Tribunal Administratif de Paris — Décision N° TA75-2103981

mercredi 25 janvier 2023

JuridictionTribunal Administratif de Paris
SectionTribunal Administratif de Paris
N° DossierTA75-2103981
TypeDécision
RecoursExcès de pouvoir
PublicationC
Formation1re Section - 1re Chambre
Avocat requérantORHANT

Texte intégral

Vu la procédure suivante :

Par une requête et deux mémoires complémentaires, le dernier mémoire n'étant pas communiqué, enregistrés respectivement le 26 février 2021, le 10 mars 2021 et le 4 janvier 2023, M. B F, représenté par Me Orhant, demande au tribunal :

1°) de l'admettre au bénéfice de l'aide juridictionnelle provisoire ;

2°) d'annuler la décision du 28 décembre 2020 par laquelle l'Office français de l'immigration et de l'intégration (OFII) a refusé de rétablir ses conditions matérielles d'accueil ;

3°) d'enjoindre à l'OFII de rétablir rétroactivement ses conditions matérielles d'accueil dans un délai de trois jours à compter du jugement à intervenir, sous astreinte de 50 euros par jour de retard ;

4°) de mettre à la charge de l'OFII la somme de 1 500 euros, à verser à son conseil, en application des dispositions de l'article L. 761-1 du code de justice administrative et de l'article 37 de la loi du 10 juillet 1991, ou à défaut d'admission à l'aide juridictionnelle, à verser à lui-même.

Il soutient que :

- la décision est entachée d'incompétence de son signataire ;

- elle est insuffisamment motivée ;

- elle est entachée d'un vice de procédure, dès lors qu'il n'a pas été mis en mesure de présenter ses observations ;

- elle méconnaît les dispositions de l'article L. 744-7 du code de l'entrée et du séjour des étrangers et du droit d'asile ;

- elle est entachée d'erreur manifeste d'appréciation.
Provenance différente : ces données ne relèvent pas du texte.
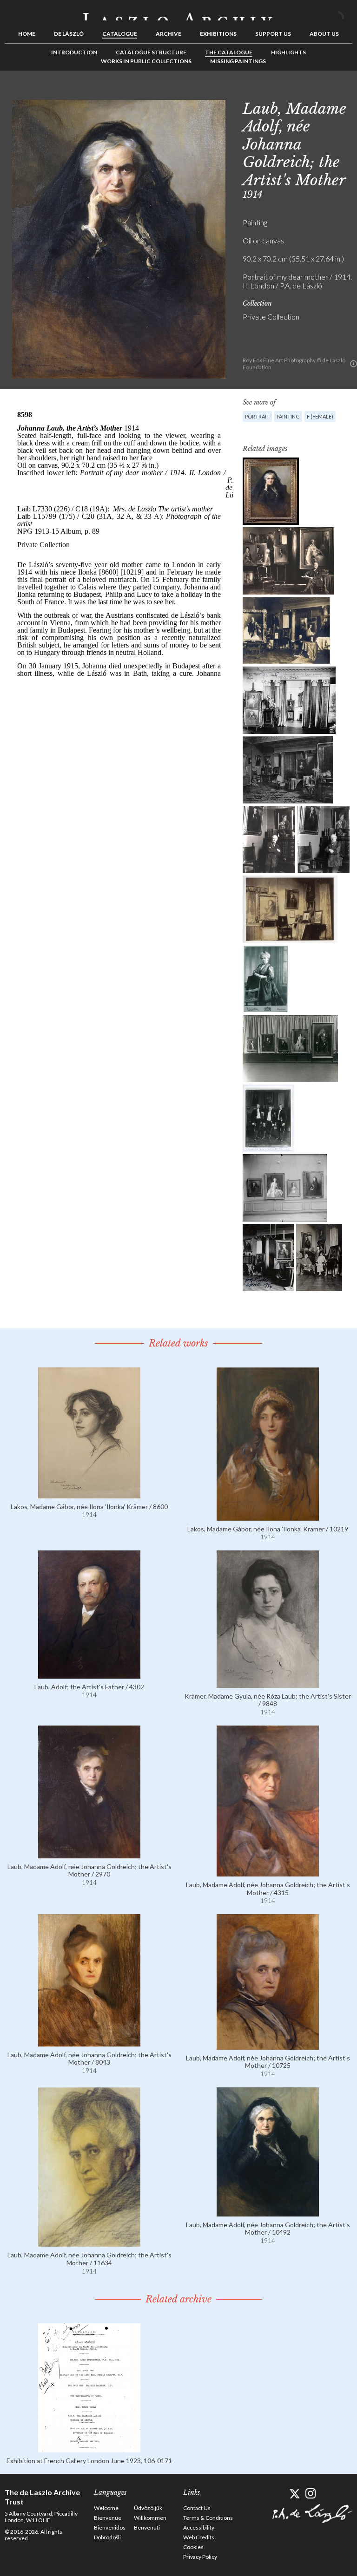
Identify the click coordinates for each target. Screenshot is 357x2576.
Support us (273, 33)
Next (345, 91)
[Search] (345, 13)
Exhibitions (218, 33)
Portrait (257, 416)
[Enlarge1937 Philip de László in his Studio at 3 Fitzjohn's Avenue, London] (288, 561)
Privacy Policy (200, 2556)
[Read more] (89, 1494)
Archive (168, 33)
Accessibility (198, 2527)
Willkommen (150, 2517)
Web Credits (198, 2537)
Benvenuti (147, 2527)
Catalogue (119, 33)
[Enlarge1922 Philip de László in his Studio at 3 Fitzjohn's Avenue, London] (289, 700)
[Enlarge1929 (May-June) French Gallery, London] (290, 1048)
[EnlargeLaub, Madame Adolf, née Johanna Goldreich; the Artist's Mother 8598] (271, 491)
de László (69, 33)
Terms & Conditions (208, 2517)
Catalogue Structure (151, 52)
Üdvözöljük (148, 2507)
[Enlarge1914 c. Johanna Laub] (266, 979)
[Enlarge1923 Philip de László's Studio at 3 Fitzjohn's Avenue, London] (290, 909)
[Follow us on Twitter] (294, 2493)
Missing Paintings (238, 61)
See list (331, 91)
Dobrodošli (107, 2537)
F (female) (320, 416)
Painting (288, 416)
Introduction (74, 52)
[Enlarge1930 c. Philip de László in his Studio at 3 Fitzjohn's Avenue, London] (269, 839)
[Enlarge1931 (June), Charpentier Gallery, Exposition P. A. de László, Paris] (285, 1188)
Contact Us (197, 2507)
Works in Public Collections (146, 61)
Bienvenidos (110, 2527)
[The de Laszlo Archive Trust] (178, 12)
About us (324, 33)
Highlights (288, 52)
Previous (317, 91)
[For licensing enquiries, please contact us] (353, 364)
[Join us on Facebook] (278, 2493)
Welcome (106, 2507)
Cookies (193, 2546)
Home (26, 33)
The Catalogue (228, 52)
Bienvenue (107, 2517)
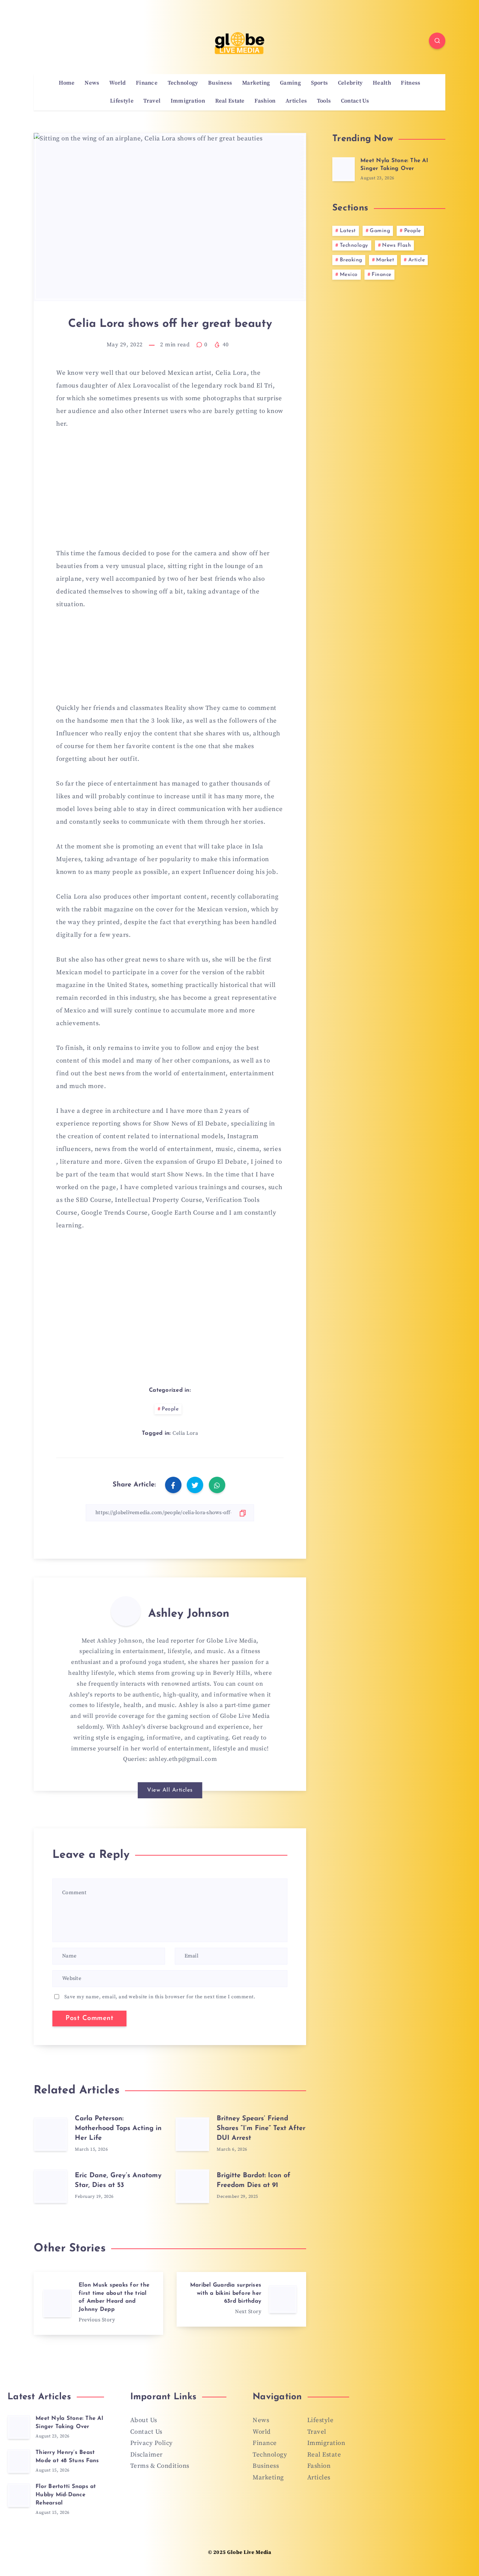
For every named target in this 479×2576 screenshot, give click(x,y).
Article (416, 260)
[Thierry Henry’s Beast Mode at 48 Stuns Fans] (18, 2461)
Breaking (351, 260)
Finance (147, 83)
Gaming (290, 83)
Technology (183, 83)
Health (382, 83)
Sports (319, 83)
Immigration (188, 101)
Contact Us (355, 101)
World (117, 83)
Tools (324, 101)
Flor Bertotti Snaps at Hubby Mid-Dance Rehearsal (66, 2495)
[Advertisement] (170, 493)
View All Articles (170, 1790)
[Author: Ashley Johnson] (126, 1611)
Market (385, 260)
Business (220, 83)
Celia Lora (185, 1433)
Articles (296, 101)
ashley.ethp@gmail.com (183, 1759)
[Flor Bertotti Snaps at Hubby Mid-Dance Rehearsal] (18, 2495)
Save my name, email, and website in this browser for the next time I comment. (160, 1997)
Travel (152, 101)
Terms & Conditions (159, 2466)
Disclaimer (146, 2455)
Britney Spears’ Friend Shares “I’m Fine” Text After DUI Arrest (261, 2128)
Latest (348, 231)
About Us (143, 2420)
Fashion (264, 101)
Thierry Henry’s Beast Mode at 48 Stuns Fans (67, 2457)
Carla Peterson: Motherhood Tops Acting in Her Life (118, 2128)
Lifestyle (122, 101)
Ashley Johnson (188, 1614)
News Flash (396, 245)
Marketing (256, 83)
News (92, 83)
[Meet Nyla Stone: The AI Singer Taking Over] (343, 169)
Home (67, 83)
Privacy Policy (151, 2443)
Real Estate (230, 101)
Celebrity (350, 83)
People (170, 1409)
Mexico (349, 274)
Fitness (410, 83)
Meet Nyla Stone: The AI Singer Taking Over (394, 165)
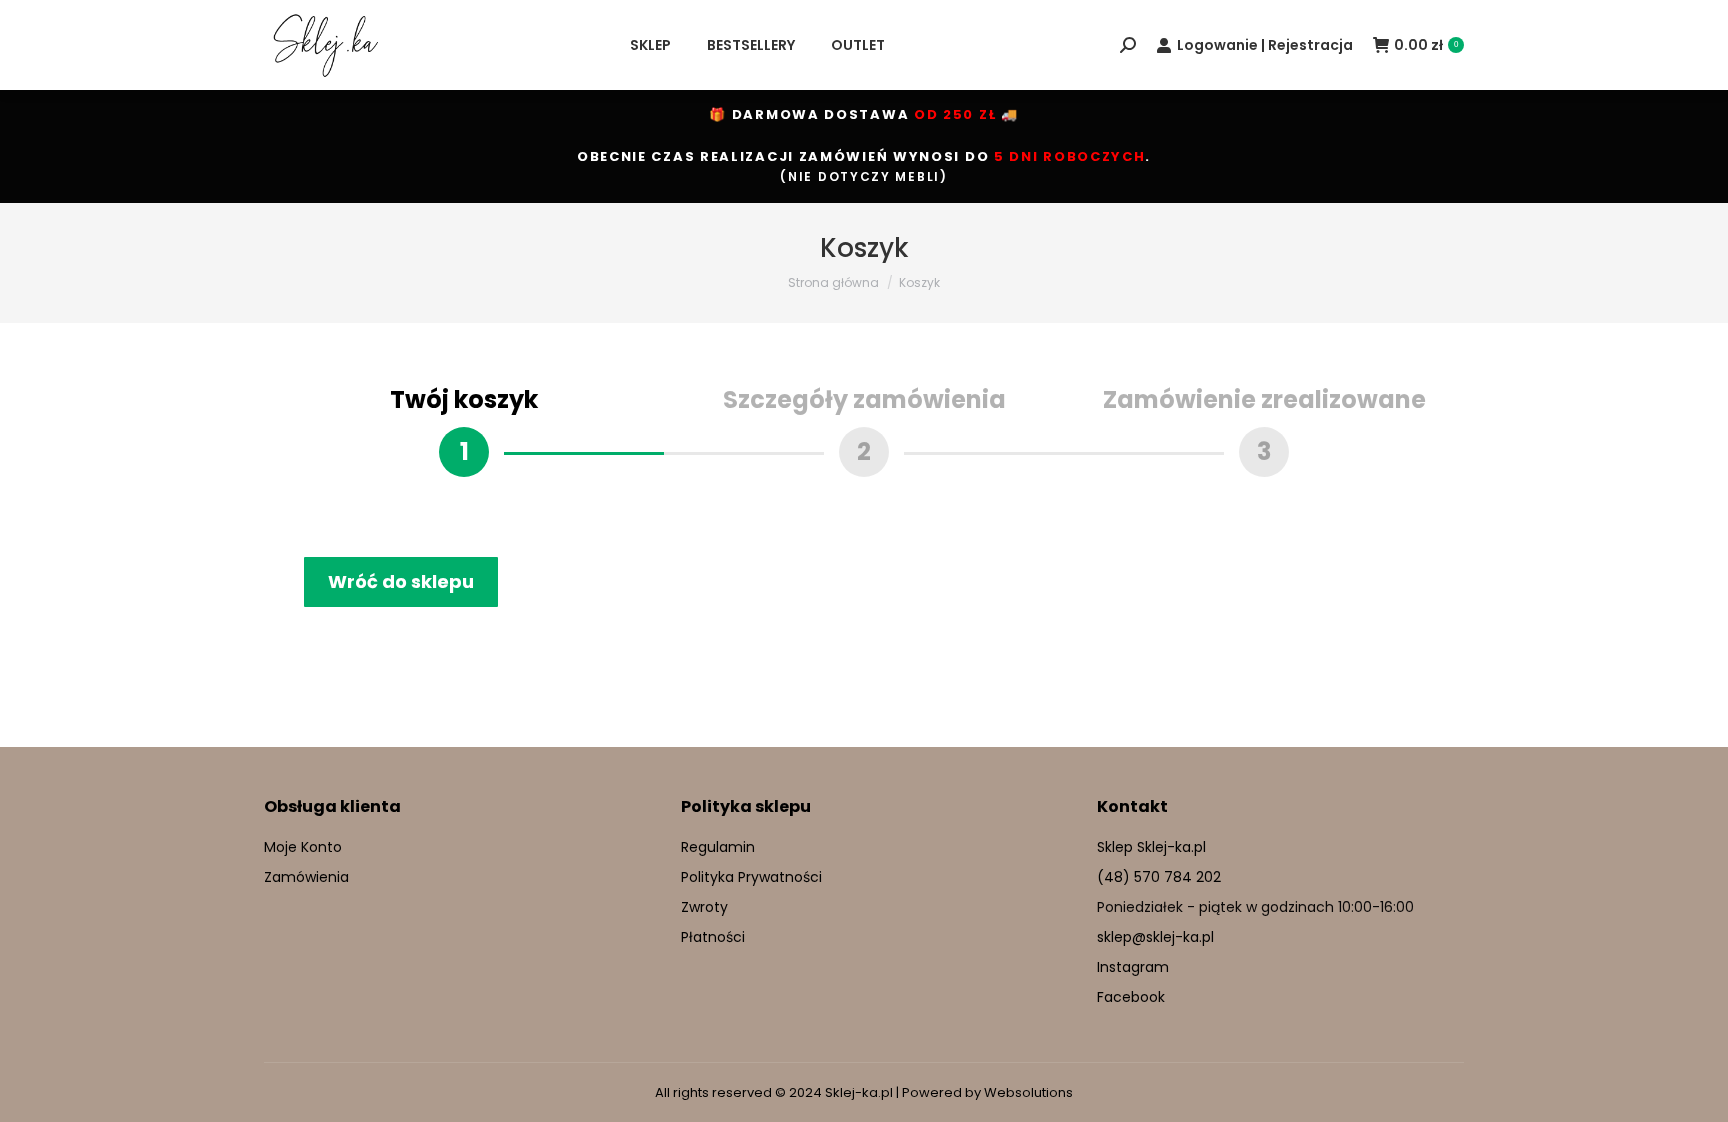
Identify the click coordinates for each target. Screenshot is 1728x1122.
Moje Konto (303, 847)
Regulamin (718, 847)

Par un mémoire en défense, enregistré le 12 décembre 2022, le directeur de l'Office français de l'immigration et de l'intégration conclut au rejet de la requête.

Il fait valoir que les moyens de la requête ne sont pas fondés.

Vu :

-les autres pièces du dossier.

Vu :

- la loi du 10 juillet 1991,

- le code de l'entrée et du séjour des étrangers et du droit d'asile,

- le code des relations entre le public et l'administration,

- le code de justice administrative.

Les parties ont été régulièrement averties du jour de l'audience.

Ont été entendus au cours de l'audience publique:

- le rapport de Mme C,

- et les conclusions de Mme A.

Considérant ce qui suit :

1.M. B F, ressortissant afghan, né le 1er janvier 1985, a présenté une demande d'asile le 7 décembre 2017. Le 8 décembre 2017, il acceptait les conditions matérielles d'accueil proposées par l'OFII. L'intéressé a par la suite été déclaré en fuite. A l'expiration du délai de transfert, la demande d'asile de M. F a été enregistrée en procédure normale, le 18 novembre 2020. Ce dernier a sollicité le rétablissement de ses conditions matérielles d'accueil auprès de l'OFII, demande rejetée par décision du 28 décembre 2020. M. F avait alors demandé la suspension de l'exécution de cette décision, demande rejetée par ordonnance du juge des référés du 8 mars 2021. Par la présente requête, M. F sollicite l'annulation de la décision du 28 décembre 2020 par laquelle l'OFII a refusé de rétablir ses conditions matérielles d'accueil. Par décision du 22 décembre 2021 notifiée le 3 janvier 2022, l'OFPRA a accordé le statut de réfugié à M. F.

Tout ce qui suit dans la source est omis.